PROVIDED TEXT ->
When in-frame variations are evaluated further, it is reported in the literature that in-frame variations encoded by exons 64–70, 2–10, and 32–35 are associated with a DMD phenotype, as in-frame variations bordering the aforementioned regions will not produce a functional dystrophin protein [42]. Contrarily, 94% (16/17) of the in frame DMD patients in our dataset had a variational hotspot between exons 45 and 60 (Table 2). Consequently, it is suggested that the in-frame variational hotspot (exon 45–60) found in our study may represent a novel population-specific in-frame hotspot that has to be further studied in regional patient pools and validated via dystrophin protein levels.

In keeping with a previous study by Yan-Li Ma et al. 2022 [43] that revealed a predictive sensitivity of 86.8% for DMD, our cohort's predictive sensitivity for DMD based on the frame-shift theory was 85% (117/138) (Table 2). It is interesting to note that early gross motor development milestone delay is documented in the literature as a clinical feature of DMD but not BMD [44]. However, it is noteworthy that the gross motor development milestone delay, when taken alone has a limited ability to predict DMD, particularly in situations when the disease has in-frame variations [43].

TASK DETAILS -> For each statement, say yes or no depending on whether it agrees with the passage about dystrophin variations, and quote the deciding words. 1. In the study's dataset, 16 of 17 in-frame DMD patients had a variational hotspot between exons 45 and 60. 2. The cohort's predictive sensitivity for DMD based on the frame-shift theory was higher than the sensitivity reported by Yan-Li Ma et al. 2022. 3. Early gross motor development milestone delay is documented in the literature as a clinical feature of BMD. Rely solely on the passage about dystrophin variations when responding.

GIVEN INFORMATION ->
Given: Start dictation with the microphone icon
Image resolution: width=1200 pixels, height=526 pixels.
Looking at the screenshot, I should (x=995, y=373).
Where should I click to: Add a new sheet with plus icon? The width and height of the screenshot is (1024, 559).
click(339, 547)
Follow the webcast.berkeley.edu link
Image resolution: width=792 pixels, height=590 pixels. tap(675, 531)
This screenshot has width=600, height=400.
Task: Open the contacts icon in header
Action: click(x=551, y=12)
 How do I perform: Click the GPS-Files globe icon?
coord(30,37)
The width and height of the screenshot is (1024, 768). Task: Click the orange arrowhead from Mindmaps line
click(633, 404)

...

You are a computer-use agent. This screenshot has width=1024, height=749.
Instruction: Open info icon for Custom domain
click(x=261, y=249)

==

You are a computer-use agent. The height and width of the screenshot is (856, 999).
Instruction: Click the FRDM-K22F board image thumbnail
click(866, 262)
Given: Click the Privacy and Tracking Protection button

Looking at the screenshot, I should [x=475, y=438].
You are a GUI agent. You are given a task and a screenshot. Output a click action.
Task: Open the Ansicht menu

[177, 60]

YOUR RESPONSE ->
1. Yes: "94% (16/17) of the in frame DMD patients in our dataset had a variational hotspot between exons 45 and 60"
2. No: "revealed a predictive sensitivity of 86.8% for DMD" and "our cohort's predictive sensitivity for DMD based on the frame-shift theory was 85% (117/138)"
3. No: "early gross motor development milestone delay is documented in the literature as a clinical feature of DMD but not BMD"